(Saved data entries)
------------------------------------------------------------

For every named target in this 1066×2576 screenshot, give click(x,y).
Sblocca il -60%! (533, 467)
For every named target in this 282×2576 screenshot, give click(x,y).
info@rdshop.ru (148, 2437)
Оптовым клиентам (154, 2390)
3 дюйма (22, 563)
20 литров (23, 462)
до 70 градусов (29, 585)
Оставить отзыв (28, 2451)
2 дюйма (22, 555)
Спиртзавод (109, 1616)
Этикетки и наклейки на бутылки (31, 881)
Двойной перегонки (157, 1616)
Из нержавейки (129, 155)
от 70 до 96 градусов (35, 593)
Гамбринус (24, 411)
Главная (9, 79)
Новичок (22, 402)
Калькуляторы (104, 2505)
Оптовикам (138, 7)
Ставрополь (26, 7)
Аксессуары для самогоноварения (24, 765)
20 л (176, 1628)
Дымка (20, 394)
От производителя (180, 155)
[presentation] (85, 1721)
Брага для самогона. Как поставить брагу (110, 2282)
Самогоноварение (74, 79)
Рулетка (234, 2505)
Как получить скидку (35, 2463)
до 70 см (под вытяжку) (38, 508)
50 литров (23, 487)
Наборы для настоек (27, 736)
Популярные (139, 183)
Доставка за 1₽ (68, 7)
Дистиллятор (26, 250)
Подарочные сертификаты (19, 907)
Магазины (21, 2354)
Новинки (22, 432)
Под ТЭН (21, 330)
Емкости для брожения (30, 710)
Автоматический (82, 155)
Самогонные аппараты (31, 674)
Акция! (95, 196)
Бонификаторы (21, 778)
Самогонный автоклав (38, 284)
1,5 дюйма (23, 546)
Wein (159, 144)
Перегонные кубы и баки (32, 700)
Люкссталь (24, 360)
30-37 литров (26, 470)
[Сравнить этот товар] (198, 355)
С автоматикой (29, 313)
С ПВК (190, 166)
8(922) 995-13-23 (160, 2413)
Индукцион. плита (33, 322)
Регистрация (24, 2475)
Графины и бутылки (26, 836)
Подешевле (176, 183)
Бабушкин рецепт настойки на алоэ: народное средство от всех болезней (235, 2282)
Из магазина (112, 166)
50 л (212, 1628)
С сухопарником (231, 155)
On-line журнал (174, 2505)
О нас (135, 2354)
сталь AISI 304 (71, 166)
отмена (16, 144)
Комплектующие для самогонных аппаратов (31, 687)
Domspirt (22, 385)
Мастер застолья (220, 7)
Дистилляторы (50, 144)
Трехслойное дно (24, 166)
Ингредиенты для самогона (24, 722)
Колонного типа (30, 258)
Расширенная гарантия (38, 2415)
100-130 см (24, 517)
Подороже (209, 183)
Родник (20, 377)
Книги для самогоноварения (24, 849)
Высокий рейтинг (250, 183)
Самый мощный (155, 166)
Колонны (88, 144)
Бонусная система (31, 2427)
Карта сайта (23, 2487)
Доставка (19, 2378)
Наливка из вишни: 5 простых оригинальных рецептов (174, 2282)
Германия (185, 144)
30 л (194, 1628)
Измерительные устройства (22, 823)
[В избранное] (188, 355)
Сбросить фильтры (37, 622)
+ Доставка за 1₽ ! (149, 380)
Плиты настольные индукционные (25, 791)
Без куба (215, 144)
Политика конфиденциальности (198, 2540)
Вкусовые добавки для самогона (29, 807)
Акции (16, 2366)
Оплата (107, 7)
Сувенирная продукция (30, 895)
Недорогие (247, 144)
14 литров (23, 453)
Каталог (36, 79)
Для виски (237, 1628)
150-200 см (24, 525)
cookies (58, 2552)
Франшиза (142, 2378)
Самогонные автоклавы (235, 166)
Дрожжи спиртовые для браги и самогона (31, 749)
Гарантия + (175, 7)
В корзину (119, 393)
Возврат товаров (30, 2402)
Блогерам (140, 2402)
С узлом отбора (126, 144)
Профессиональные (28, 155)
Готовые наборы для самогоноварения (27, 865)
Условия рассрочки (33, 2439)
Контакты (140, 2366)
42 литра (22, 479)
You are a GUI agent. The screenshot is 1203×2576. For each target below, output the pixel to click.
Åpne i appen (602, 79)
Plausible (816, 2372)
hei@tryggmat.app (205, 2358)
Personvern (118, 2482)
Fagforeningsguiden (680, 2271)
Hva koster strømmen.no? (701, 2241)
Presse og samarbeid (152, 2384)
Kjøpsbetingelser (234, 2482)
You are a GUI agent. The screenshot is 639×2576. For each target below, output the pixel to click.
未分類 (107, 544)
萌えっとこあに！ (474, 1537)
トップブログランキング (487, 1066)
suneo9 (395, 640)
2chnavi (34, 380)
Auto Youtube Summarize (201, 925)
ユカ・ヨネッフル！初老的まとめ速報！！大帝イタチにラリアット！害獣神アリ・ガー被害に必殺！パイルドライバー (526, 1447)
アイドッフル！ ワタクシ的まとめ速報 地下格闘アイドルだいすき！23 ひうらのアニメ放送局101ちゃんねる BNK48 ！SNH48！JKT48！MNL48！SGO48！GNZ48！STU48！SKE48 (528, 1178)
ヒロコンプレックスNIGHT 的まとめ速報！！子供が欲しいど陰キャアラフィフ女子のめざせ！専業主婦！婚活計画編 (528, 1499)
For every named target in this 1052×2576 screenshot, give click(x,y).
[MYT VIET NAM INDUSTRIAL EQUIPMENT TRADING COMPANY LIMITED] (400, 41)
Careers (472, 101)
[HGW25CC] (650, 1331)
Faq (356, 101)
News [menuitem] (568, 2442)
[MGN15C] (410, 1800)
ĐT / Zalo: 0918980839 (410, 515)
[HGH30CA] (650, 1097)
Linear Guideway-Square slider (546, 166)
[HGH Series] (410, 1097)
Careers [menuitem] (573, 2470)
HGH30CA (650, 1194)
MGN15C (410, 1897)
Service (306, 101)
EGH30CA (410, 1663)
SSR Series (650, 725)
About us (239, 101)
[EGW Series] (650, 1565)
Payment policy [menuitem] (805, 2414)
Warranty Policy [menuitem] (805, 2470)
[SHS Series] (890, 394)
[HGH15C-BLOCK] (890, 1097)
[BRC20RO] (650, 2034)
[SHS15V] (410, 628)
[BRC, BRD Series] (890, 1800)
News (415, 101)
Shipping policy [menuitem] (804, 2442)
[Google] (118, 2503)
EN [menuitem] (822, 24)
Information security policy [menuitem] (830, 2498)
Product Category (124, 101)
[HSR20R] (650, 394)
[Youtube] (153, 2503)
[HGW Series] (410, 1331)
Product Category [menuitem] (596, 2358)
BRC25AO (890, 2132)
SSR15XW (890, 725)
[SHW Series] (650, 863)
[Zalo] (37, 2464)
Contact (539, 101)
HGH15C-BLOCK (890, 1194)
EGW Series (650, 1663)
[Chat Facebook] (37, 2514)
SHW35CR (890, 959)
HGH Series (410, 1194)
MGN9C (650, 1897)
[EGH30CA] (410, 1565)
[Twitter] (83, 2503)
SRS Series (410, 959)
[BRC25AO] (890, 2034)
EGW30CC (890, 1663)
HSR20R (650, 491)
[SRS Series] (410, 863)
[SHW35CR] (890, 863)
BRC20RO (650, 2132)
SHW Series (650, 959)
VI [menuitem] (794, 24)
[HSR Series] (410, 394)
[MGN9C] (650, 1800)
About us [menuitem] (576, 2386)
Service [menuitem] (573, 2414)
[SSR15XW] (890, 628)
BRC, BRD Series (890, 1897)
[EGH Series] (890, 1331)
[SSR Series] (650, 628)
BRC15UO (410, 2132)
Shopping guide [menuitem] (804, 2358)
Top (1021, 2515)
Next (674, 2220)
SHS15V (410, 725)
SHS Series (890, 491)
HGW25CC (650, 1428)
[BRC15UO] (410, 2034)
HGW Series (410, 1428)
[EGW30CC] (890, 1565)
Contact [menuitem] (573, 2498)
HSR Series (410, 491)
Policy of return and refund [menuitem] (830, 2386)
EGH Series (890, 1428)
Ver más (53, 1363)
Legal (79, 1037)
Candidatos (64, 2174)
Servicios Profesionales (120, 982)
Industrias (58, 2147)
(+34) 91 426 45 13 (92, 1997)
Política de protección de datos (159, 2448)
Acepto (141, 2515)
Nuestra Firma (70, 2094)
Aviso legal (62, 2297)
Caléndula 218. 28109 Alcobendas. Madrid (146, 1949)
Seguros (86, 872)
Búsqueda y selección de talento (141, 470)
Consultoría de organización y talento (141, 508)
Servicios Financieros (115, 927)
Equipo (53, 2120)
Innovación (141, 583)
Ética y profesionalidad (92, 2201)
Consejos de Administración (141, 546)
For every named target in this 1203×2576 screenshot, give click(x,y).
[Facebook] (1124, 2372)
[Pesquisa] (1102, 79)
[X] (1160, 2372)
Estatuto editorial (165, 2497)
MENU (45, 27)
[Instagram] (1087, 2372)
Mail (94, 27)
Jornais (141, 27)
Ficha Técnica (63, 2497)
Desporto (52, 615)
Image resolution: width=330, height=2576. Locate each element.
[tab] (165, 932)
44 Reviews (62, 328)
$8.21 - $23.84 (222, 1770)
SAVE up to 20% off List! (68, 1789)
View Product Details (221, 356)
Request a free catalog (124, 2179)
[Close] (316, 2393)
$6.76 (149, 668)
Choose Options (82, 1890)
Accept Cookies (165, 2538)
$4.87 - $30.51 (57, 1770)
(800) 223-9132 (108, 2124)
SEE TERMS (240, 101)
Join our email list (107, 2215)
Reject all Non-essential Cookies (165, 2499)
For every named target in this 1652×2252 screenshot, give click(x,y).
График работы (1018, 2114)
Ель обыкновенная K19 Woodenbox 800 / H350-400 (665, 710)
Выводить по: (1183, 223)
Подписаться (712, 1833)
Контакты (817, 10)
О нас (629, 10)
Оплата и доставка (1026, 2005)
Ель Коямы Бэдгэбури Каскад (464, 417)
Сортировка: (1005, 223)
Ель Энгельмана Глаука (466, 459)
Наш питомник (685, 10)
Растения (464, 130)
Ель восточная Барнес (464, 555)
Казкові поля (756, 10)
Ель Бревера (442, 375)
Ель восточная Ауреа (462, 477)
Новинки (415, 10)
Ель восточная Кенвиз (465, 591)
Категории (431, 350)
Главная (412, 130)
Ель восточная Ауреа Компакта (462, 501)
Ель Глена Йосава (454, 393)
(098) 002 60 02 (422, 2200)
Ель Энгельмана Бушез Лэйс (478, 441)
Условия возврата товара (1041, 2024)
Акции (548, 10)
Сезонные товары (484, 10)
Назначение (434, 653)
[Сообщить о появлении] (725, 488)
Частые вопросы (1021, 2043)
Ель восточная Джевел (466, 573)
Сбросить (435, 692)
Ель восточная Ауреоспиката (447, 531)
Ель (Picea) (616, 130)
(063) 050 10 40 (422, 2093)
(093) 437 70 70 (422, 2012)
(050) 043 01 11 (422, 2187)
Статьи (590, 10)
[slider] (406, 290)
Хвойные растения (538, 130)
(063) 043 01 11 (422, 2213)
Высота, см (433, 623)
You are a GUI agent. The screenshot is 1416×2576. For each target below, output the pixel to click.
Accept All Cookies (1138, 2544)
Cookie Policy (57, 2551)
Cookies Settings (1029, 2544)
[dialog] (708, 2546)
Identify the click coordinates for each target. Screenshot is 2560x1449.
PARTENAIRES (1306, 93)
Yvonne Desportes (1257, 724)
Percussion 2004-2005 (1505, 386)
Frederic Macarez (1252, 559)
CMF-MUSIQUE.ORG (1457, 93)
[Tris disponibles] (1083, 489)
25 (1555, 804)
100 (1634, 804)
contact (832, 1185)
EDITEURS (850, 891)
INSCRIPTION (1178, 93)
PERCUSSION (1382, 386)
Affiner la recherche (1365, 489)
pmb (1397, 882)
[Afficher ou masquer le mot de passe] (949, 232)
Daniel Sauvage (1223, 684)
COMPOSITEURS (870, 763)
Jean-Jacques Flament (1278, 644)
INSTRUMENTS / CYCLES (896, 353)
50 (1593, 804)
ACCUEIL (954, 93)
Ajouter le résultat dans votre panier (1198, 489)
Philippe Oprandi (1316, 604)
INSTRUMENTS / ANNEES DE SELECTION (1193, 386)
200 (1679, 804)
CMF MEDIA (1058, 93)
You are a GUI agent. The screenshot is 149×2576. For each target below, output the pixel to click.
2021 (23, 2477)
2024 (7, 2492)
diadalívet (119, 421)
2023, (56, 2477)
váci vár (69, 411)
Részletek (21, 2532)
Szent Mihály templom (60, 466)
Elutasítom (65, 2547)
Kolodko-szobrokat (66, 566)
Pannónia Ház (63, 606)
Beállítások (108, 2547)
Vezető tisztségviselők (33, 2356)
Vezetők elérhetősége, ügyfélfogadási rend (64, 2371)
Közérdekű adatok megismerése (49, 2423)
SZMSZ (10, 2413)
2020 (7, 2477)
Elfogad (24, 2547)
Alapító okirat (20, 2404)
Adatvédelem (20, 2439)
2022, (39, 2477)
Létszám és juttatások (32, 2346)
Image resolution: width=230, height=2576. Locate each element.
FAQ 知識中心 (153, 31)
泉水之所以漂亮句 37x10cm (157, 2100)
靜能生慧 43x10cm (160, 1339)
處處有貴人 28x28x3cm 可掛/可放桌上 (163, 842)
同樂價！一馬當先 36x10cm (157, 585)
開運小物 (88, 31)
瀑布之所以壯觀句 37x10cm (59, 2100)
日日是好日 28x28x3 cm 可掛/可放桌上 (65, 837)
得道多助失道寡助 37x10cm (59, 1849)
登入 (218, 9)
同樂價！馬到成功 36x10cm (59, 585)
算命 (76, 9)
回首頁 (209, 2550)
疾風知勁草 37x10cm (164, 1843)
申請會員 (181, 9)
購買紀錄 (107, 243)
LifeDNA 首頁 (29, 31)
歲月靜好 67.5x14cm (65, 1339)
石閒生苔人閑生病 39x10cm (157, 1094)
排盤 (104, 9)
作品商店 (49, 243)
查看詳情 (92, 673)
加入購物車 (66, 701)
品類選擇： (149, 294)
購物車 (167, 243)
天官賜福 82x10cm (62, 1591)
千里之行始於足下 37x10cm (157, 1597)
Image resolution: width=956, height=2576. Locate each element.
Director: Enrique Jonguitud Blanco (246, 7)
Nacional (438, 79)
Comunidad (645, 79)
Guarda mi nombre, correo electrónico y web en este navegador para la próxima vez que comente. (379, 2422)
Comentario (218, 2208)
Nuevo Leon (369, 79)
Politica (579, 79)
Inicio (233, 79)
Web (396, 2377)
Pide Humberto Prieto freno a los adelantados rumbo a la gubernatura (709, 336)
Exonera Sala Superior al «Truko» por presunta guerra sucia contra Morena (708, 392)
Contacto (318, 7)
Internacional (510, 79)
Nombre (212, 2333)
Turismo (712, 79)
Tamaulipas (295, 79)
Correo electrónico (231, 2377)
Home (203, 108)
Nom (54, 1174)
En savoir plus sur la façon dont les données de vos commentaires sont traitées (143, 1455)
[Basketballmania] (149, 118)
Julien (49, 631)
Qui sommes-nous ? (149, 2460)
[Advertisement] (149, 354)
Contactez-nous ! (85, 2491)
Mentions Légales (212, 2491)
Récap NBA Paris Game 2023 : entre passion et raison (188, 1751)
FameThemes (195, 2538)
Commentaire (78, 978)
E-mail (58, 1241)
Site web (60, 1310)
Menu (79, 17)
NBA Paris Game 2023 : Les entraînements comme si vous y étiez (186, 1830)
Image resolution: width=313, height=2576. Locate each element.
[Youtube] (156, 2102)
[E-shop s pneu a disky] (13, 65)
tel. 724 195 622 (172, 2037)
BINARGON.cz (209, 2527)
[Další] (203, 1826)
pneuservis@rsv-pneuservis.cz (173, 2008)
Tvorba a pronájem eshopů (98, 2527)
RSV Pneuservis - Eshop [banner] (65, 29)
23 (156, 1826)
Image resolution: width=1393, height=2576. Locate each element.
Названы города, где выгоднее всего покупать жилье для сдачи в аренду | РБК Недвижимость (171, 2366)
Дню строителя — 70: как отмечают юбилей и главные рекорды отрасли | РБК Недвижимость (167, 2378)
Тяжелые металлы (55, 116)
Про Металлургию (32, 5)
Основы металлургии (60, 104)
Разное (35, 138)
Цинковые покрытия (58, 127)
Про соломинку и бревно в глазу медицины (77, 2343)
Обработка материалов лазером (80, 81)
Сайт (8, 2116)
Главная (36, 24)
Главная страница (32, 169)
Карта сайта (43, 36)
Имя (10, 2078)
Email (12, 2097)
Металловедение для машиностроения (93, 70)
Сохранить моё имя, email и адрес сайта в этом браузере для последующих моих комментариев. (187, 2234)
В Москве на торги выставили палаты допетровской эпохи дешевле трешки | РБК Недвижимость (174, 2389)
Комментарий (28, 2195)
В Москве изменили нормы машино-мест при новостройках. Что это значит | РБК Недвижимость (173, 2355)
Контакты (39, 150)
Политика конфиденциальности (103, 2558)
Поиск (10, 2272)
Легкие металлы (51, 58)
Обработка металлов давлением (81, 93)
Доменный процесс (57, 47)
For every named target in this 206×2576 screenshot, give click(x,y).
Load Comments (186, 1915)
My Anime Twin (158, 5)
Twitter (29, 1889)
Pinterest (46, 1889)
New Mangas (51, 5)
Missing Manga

------------------------------------------------------------

→ **Task description**:
If a line in the data contains the string "element", copy it.

→ **Task answer**:
Image resolution: width=330, height=2576. Locate each element.
Image resolution: width=230, height=2576. Locate each element.
Image resolution: width=956, height=2576. Locate each element.
Image resolution: width=313, height=2576. Locate each element.
Image resolution: width=1393, height=2576. Locate each element.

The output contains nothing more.